◆ WORK REQUEST ◆
Below are entries. Pull out all lines containing "color".

◆ GIVEN DATA ◆
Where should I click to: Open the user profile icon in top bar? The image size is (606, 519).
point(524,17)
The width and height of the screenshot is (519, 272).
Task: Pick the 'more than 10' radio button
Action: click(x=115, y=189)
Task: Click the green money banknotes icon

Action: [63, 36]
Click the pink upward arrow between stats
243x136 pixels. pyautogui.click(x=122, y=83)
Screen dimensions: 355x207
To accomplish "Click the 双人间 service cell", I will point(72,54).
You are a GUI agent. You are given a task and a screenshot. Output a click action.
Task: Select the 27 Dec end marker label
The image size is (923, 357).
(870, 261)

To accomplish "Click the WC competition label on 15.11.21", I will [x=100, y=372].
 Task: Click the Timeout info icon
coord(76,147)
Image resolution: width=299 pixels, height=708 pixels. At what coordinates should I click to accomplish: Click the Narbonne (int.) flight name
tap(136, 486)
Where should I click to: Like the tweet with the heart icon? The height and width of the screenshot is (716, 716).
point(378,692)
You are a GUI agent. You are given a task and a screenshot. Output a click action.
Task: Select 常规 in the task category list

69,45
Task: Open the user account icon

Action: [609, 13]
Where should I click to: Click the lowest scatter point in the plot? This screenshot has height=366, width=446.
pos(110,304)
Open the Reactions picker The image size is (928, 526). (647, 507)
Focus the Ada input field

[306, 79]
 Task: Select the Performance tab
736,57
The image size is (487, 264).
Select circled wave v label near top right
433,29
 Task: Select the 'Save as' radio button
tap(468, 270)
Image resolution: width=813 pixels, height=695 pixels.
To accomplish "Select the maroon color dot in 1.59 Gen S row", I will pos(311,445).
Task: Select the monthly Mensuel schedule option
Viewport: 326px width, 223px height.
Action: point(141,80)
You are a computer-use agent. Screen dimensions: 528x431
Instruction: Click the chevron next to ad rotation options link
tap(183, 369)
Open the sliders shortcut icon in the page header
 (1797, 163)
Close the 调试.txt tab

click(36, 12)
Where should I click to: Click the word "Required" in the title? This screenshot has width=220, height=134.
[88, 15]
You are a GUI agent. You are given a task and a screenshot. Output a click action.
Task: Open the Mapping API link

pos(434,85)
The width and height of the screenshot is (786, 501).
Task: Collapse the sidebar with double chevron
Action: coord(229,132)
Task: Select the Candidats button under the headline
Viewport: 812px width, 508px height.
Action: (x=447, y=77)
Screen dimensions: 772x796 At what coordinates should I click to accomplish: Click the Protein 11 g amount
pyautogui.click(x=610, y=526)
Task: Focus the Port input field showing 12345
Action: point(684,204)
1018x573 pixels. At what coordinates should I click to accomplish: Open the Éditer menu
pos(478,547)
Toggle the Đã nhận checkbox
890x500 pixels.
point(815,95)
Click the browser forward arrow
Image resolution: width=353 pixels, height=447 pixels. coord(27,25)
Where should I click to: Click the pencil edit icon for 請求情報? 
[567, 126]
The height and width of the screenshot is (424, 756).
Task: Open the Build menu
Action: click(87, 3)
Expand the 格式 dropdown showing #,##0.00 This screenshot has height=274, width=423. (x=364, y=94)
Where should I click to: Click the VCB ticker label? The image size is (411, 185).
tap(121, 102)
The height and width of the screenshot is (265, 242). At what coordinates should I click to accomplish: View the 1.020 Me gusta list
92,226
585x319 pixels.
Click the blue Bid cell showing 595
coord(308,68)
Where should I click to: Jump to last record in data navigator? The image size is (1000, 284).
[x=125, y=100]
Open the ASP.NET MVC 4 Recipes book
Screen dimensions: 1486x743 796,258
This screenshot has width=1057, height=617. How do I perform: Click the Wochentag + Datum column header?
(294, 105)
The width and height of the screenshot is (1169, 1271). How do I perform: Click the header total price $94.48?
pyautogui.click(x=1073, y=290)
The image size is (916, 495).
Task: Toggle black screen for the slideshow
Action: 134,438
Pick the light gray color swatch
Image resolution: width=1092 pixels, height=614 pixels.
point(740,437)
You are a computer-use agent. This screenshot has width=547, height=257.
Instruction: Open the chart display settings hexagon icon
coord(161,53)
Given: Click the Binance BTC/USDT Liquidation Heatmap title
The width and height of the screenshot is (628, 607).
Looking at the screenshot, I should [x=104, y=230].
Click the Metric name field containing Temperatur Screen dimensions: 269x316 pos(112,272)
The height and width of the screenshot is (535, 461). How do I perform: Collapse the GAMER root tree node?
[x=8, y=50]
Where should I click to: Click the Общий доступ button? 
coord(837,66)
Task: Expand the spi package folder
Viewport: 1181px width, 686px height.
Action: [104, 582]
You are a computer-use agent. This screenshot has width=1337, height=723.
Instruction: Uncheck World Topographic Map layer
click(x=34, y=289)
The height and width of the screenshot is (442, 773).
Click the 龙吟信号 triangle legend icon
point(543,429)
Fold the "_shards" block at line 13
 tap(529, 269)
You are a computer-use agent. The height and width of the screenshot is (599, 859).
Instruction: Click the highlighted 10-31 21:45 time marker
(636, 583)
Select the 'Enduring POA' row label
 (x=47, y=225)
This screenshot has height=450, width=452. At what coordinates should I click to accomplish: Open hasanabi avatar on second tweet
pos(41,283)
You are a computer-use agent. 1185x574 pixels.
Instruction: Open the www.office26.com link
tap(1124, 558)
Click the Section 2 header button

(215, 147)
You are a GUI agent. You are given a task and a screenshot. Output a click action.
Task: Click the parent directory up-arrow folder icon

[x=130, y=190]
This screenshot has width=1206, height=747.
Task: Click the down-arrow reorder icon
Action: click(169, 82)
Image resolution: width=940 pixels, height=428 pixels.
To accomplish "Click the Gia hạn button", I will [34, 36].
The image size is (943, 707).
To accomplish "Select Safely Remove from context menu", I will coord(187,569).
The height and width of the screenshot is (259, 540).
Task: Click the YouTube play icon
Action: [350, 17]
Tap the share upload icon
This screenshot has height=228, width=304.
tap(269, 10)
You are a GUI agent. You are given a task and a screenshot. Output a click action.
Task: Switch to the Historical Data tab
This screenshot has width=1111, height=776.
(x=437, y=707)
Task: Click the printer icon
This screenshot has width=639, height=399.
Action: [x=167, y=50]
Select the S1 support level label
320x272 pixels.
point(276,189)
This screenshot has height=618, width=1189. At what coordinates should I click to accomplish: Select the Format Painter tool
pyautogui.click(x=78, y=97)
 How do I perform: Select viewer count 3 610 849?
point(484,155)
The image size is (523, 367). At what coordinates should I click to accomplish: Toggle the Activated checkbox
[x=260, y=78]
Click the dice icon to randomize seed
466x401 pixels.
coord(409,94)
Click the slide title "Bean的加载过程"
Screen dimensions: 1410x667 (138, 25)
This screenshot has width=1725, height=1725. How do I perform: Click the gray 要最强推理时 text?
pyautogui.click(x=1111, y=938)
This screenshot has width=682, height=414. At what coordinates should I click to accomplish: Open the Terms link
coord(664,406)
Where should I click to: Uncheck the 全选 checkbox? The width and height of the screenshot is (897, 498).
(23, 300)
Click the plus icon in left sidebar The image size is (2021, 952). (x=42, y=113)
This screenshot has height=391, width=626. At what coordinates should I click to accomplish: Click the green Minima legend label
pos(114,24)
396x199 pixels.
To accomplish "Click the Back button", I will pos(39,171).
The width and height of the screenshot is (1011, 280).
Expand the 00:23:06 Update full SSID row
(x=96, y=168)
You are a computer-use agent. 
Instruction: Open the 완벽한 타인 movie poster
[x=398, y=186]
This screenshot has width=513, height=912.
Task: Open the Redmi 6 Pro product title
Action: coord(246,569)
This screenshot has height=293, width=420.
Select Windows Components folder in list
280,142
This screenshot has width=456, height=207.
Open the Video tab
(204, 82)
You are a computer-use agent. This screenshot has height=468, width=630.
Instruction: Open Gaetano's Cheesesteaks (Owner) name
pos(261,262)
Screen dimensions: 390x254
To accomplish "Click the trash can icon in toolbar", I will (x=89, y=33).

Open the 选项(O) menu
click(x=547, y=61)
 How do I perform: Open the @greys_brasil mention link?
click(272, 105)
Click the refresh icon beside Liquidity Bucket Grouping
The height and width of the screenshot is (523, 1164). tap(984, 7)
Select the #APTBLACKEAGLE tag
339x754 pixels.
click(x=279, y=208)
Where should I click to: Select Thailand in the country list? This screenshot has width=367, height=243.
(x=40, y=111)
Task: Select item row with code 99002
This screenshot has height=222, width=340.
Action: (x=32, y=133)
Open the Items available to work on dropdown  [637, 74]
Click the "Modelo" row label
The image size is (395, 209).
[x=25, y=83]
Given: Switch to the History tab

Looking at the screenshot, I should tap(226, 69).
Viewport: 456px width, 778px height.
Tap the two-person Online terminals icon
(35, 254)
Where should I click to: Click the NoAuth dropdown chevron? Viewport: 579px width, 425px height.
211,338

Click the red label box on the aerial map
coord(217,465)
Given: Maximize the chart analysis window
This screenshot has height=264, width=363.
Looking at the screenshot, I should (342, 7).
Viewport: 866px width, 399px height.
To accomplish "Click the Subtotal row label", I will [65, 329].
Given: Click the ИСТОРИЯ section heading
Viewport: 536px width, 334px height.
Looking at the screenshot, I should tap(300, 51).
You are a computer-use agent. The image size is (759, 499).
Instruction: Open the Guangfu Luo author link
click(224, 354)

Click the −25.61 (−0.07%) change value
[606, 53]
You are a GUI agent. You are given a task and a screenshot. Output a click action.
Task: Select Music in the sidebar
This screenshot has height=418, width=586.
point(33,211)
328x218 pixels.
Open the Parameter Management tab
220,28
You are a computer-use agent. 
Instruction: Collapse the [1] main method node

◆ RESPONSE BOX ◆
To accomplish "Select the maroon color dot in 1.59 Gen S row", I will pos(311,445).
Pick the light gray color swatch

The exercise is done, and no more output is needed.